» **REQUIREMENT**: Count the lines below that contain the word "range", and report only that number.

(RECORDS SUPPLIED)

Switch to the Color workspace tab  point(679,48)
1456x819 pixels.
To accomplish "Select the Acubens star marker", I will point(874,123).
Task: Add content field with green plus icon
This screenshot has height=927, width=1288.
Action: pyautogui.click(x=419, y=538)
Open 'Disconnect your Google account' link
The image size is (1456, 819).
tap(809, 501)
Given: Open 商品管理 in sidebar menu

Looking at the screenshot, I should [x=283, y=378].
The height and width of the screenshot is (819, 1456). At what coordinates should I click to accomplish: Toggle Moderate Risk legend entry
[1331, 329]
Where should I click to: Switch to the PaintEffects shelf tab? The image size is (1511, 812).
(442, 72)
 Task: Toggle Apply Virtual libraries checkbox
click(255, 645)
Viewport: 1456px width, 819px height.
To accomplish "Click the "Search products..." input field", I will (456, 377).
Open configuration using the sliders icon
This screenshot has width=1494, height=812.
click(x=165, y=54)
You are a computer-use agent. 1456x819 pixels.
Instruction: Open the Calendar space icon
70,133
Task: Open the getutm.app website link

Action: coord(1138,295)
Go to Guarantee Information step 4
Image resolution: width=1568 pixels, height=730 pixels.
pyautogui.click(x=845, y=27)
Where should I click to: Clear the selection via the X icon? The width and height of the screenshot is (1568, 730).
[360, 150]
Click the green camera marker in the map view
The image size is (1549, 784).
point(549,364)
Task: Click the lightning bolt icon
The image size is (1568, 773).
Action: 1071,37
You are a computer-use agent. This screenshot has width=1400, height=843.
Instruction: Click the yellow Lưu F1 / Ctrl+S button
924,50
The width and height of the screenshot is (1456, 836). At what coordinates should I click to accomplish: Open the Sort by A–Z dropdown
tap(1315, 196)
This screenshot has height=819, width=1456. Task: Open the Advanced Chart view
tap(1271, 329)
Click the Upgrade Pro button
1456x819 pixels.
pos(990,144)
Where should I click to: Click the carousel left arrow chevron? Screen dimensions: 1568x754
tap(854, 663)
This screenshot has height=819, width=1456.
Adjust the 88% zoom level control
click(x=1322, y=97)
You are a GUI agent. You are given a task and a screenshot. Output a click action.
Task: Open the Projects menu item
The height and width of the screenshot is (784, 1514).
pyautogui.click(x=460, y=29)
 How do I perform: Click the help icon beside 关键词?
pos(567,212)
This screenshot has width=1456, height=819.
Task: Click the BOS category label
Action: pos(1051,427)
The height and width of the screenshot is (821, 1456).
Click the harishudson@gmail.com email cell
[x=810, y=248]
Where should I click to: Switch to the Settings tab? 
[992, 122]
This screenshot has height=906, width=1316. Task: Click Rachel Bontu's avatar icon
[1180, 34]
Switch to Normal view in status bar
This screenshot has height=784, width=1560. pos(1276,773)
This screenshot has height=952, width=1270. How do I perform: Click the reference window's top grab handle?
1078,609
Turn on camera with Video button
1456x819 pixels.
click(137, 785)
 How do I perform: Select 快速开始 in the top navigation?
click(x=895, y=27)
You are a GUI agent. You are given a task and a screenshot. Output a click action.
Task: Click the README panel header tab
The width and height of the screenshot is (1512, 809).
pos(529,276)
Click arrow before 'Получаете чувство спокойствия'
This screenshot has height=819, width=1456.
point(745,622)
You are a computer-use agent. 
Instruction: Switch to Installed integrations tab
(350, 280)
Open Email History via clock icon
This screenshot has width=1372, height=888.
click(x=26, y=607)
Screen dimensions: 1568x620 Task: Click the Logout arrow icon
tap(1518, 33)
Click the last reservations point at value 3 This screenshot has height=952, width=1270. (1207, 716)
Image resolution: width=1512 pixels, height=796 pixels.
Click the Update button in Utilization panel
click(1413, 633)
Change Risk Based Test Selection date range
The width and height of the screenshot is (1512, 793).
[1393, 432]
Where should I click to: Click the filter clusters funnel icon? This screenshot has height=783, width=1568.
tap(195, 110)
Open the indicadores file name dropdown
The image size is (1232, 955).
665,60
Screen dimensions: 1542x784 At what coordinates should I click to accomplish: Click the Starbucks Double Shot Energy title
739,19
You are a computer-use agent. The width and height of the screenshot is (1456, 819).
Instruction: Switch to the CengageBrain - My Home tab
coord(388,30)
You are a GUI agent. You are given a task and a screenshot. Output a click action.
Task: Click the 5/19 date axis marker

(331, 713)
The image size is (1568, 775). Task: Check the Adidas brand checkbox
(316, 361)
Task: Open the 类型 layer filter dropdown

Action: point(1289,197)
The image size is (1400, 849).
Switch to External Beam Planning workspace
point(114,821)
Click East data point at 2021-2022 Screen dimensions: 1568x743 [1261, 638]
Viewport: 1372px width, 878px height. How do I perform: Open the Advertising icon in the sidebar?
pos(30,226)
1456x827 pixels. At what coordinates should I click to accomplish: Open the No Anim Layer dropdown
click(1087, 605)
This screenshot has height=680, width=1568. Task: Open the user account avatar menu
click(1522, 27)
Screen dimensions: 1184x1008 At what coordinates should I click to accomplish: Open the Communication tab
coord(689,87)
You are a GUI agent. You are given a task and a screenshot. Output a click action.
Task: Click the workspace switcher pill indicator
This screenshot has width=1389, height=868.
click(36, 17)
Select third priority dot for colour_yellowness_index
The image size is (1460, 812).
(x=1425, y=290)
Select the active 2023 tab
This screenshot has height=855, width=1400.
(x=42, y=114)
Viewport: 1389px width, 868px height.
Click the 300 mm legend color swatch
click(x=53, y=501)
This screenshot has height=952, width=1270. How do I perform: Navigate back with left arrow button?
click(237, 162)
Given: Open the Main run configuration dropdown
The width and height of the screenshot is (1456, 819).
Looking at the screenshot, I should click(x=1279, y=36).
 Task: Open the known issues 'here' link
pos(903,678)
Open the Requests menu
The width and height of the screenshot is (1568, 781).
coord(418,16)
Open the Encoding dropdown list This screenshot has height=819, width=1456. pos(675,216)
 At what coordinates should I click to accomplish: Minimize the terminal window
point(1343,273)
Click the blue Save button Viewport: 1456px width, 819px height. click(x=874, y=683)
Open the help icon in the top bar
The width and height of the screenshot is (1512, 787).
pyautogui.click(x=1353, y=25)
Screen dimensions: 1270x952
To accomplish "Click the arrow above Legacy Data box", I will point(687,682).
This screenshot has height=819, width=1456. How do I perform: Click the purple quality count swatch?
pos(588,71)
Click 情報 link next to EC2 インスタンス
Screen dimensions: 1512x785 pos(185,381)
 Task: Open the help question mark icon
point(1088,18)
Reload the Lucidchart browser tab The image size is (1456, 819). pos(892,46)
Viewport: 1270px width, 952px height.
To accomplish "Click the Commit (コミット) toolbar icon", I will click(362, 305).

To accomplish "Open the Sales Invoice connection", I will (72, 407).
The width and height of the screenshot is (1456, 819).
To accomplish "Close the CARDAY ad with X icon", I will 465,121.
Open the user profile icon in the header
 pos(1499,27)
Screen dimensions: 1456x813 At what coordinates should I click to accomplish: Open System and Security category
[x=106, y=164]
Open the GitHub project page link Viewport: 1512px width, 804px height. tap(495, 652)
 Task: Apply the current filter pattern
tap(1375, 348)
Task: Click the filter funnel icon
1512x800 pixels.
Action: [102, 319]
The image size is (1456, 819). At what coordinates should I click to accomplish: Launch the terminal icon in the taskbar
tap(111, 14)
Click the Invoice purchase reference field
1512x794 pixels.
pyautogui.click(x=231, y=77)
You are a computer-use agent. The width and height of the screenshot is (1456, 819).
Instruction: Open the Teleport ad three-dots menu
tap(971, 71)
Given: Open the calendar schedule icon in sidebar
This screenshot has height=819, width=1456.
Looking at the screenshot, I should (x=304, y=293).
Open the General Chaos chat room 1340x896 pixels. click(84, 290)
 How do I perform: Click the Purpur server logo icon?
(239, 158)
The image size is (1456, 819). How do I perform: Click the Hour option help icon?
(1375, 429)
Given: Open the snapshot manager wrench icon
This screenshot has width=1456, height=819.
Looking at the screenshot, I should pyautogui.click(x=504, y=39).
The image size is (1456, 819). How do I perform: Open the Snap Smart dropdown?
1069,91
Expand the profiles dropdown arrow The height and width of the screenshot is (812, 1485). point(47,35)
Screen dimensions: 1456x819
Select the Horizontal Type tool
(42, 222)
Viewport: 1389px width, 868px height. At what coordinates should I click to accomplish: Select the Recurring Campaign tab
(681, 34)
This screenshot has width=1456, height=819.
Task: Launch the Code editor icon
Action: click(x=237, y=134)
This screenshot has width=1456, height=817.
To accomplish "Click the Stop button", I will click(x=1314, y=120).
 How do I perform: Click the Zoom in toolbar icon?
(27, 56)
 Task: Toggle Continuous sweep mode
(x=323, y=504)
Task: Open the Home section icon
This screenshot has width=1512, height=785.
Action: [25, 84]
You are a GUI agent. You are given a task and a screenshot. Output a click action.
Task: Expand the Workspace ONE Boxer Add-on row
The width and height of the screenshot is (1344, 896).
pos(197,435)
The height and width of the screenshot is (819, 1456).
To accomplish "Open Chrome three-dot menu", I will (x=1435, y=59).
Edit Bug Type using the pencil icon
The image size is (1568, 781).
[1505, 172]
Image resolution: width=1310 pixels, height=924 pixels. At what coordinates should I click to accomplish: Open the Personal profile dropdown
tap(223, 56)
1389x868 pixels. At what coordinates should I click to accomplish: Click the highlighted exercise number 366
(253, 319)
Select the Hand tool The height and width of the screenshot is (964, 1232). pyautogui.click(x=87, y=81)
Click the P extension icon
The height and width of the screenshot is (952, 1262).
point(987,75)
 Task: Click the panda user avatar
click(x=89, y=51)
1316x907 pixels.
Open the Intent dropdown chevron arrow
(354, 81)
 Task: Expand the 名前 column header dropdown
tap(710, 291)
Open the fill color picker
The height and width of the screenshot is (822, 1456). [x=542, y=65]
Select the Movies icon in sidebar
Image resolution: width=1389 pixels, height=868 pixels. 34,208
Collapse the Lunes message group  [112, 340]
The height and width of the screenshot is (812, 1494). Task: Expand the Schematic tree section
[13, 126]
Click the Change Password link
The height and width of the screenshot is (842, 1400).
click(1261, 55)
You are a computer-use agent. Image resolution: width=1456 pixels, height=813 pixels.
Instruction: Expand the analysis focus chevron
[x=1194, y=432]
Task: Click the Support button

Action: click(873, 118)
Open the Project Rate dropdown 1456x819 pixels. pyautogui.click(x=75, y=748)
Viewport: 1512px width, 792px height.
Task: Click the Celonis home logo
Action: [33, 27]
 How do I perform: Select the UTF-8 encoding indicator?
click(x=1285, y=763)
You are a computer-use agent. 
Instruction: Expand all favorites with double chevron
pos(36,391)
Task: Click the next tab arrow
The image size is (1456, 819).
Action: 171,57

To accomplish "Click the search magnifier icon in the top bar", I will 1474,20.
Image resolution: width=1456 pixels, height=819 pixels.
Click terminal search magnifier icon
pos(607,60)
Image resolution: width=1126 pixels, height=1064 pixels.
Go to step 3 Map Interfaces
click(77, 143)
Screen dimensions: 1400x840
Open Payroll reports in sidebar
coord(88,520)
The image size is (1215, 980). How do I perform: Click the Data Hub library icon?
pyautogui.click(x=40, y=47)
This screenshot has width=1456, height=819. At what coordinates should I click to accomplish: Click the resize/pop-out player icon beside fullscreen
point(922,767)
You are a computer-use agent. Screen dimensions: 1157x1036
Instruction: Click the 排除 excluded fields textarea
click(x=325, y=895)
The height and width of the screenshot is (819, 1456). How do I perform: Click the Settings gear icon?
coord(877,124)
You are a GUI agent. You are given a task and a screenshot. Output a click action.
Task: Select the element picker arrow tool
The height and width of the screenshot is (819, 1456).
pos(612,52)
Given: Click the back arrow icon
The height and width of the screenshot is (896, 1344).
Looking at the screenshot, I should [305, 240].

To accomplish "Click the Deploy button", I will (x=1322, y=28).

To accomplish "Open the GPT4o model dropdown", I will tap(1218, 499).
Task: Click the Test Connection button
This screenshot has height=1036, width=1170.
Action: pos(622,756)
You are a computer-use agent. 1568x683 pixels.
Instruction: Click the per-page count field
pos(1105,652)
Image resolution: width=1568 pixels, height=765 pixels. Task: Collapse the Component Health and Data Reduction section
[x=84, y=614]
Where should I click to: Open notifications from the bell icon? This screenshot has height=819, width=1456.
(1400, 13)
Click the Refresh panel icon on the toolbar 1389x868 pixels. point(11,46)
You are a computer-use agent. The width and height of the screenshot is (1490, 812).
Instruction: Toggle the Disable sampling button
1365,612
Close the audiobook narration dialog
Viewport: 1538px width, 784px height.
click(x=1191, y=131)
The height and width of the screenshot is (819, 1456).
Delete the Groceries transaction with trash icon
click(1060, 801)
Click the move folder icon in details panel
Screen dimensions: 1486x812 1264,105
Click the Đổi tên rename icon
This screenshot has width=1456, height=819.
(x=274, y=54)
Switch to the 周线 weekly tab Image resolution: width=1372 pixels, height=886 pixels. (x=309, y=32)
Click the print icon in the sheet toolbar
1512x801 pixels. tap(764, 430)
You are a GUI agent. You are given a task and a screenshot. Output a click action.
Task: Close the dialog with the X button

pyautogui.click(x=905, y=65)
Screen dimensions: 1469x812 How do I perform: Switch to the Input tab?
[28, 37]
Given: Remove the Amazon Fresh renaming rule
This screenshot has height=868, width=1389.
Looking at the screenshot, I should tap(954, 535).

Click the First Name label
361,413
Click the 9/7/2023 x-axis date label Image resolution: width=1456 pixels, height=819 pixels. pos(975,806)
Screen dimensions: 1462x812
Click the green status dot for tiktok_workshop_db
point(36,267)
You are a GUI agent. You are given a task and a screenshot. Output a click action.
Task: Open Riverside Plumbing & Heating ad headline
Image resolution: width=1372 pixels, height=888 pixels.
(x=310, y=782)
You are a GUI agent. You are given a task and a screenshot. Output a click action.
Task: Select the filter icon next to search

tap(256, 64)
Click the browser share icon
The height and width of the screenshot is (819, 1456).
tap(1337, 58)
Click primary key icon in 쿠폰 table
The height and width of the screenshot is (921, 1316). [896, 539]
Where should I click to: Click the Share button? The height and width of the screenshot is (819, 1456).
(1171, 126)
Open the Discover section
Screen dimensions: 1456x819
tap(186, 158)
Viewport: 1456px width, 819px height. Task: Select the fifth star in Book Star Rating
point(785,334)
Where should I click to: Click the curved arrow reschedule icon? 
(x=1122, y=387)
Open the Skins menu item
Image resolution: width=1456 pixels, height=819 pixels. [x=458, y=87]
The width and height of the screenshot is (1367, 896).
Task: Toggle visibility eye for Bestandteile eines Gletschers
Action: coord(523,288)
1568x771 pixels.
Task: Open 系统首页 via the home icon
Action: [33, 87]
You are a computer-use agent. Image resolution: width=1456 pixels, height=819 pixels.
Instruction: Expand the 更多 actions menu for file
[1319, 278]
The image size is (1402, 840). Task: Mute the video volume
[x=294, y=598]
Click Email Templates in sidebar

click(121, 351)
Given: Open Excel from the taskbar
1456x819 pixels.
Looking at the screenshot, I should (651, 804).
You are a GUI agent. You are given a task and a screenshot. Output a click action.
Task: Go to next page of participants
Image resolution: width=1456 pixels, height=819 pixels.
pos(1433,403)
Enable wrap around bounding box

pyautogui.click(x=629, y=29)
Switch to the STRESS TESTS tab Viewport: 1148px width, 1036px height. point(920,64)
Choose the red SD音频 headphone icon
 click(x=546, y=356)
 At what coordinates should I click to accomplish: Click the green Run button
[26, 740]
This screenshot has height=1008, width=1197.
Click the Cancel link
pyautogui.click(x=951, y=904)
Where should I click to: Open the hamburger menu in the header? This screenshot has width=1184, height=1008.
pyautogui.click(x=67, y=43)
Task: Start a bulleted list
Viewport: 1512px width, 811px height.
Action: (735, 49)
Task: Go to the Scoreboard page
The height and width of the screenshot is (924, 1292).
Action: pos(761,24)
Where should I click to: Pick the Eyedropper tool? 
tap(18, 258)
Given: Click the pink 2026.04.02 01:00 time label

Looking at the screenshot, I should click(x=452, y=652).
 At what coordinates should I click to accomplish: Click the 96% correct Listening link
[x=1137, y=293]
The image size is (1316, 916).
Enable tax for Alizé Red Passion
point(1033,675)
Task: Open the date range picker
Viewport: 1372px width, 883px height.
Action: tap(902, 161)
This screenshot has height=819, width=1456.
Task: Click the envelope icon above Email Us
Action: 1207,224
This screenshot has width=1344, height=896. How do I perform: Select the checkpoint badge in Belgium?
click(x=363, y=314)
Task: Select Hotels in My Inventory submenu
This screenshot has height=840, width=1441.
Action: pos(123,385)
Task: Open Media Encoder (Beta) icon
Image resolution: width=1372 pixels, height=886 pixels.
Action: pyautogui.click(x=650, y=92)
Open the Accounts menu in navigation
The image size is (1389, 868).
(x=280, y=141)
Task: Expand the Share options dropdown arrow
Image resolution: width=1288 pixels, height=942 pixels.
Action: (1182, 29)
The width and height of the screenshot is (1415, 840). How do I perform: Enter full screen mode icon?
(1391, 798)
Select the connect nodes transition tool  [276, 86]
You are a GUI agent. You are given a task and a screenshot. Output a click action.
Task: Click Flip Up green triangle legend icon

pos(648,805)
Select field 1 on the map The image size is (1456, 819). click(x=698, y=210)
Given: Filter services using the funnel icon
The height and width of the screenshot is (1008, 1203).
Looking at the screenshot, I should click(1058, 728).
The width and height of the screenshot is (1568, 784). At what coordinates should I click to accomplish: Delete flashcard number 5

(End RECORDS SUPPLIED)

» **TASK SOLUTION**: 2